С казенного берега, где у костров суетились стрельцы, до скоморошьего ветер донес запах дыма. Почуяв его, Евстрат Гойда смолк, перестал выкрикивать брань и отшатнулся назад, точно оступился в снегу. Потом тихо закрыл лицо руками. Трое его товарищей самозабвенно кляли стрельцов и не заметили этого страдальческого жеста. Гойда уже опустил руки, когда они замолкли.

Дядька Михал неожиданно весело блеснул глазами: брань потешила его душу.

-Пойдем что ль? - спросил молодой парень, который больше всех замерз в своей рогожной ферязи.

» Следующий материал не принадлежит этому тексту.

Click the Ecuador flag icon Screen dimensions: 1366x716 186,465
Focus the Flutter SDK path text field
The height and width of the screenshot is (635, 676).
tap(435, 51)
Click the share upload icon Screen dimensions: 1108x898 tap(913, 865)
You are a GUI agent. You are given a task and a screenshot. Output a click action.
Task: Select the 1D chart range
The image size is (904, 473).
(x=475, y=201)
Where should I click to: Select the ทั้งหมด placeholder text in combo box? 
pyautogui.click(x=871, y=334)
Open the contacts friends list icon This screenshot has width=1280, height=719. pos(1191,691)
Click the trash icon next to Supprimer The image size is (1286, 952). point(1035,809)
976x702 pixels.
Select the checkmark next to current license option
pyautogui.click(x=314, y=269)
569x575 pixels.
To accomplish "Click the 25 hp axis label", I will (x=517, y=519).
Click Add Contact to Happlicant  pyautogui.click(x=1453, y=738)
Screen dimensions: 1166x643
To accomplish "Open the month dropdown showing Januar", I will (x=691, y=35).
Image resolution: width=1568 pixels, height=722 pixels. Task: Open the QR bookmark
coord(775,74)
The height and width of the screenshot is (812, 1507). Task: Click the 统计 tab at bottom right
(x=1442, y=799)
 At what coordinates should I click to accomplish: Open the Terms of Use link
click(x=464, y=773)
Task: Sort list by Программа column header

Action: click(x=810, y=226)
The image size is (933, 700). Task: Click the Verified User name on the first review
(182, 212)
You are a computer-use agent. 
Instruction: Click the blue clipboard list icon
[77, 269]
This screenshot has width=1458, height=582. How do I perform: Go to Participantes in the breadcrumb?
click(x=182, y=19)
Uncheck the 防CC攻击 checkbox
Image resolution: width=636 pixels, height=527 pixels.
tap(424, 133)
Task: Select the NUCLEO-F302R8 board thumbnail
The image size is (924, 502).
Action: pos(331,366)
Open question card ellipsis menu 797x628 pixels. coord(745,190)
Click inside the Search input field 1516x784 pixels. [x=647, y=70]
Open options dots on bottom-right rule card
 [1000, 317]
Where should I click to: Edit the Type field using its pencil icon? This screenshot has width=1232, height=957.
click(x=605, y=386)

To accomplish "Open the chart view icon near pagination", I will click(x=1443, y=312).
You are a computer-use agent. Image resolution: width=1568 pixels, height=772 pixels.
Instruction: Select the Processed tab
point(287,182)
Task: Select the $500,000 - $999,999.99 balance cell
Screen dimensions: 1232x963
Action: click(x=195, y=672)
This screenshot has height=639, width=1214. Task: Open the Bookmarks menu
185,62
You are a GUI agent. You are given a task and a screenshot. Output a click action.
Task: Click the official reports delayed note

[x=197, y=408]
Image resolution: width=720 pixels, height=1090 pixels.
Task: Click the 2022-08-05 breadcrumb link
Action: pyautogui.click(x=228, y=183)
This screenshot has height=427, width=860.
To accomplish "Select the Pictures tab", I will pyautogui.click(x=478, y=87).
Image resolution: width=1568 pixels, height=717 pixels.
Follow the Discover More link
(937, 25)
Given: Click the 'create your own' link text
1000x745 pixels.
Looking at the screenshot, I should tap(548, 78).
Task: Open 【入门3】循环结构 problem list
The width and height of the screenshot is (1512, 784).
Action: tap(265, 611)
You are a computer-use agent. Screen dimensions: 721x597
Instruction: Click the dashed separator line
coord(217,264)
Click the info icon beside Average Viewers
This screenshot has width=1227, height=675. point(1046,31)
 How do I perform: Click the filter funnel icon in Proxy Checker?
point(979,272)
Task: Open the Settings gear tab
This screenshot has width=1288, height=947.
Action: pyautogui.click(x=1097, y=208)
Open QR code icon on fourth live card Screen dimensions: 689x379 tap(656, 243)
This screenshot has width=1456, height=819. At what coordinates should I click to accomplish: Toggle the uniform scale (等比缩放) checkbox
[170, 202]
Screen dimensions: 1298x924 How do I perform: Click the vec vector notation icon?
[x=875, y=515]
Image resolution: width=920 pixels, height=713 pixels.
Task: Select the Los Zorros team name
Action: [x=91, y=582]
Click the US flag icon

-В неметчину? - оскалился медведчик.

-В кабак, - отвечал дед Шумила.

-Эгей, Евстратушка! - дядька Михал нетерпеливо толкнул в бок Гойду, который снова стоял подле него, в раздумье повесив голову.

-В кабак так в кабак! - безнадежно махнул рукой тот.

Потомки скажут, что кабак был церковью антимира. В настоящем мире были богатые и бедные, а в кабаке равно пропивались до нитки; в мире были знать и чернь, а в корчме и в бане все дворяне. В кабаке были безразличны дорогая шуба и грязная гунька , важность и униженность, безродность и знатность. Ученые потомки установили доподлинно, а веселые люди угадали чутьем, что за степенностью и благопристойностью казенного мира стоит тупость Оловянного царства. Поэтому скоморохи любили скакать, прыгать и петь веселые, отнюдь не степенные песни.

На стене Софийского собора в Киеве есть фреска, на которой потешники играют на флейтах, длинных трубах, на арфе и инструменте, подобном греческой китаре, наконец, на тарелках. Флейтист и тарелочник вдобавок еще и пляшут.

Когда-то Русь не видела в этом действе идольской службы. В дни скоморохов Софийского собора Русь еще не открещивалась от своего низового мира, не начинала борьбы с веселыми "бесовыми слугами" и "б...диными детьми". Тогда скоморошье выворачивание мира наизнанку только забавляло народ.

Но с расцветом Московии окончательно сложились устои, которые несколько столетий будут считаться на Руси священными: власть царя и церкви. Это будет жесткая централизованная власть, о которой кое-кто станет говорить как о черте русского менталитета. Но как было власти соблюсти свою священность, пока из нижнего мира до нее доносились брань и хохот? Кромешный мир - не благоговеющий, а смеющийся и пляшущий - был чужд признанию всяких священных и непреходящих устоев. Вопреки казенному миру, вывернутый, кабацкий, скомороший - не клал предела для своего смеха, его же не прейдеши, и не говорил: то свято, потому что относится к царю, церкви и боярам, а это не свято и годно для глумотворства. В Московии оказалось две кафедры: с одной проповедовал поп, а с другой, невидимой, уличной кричал "б...дин сын" скоморох, неграмотный, не ведающий о социальной справедливости, ряженый, в расписной машкаре , бесправный - и изначально враждебный благочинию Оловянного царства. В Оловянном царстве родилось особое оловянное представление об отношении народа к власти: почитание властей. Антимир был предан анафеме за природную непочтительность.

"Аще начнут смехотворение и всякое глумление или гусли и всякое гудение и плясание и плескание и всякие игры бесовские, - сетовал "Домострой", - тогда якож дым отгонит пчелы, також отыдут ангелы божии от той трапезы и смрадные бесы предстанут".

Почитания властей в этом веке потребовали и от другого племени антимира - нищих. Нищие взяли привычку входить в церковь прямо во время святого пения, производить смуту своими криками и воем и драться за подачку клюками. Кто это видел, сравнивал их с разбойниками, вооруженными копьями.

Тут вышел указ, чтобы у скоморохов отняли музыкальные инструменты и сожгли. А о нищих патриарх разослал по московским и загородным церквам особую памятку: нищим де ходить по церкви во время богослужения запрещается, но велено стоять и просить милостыни вне церкви, на паперти и в притворе.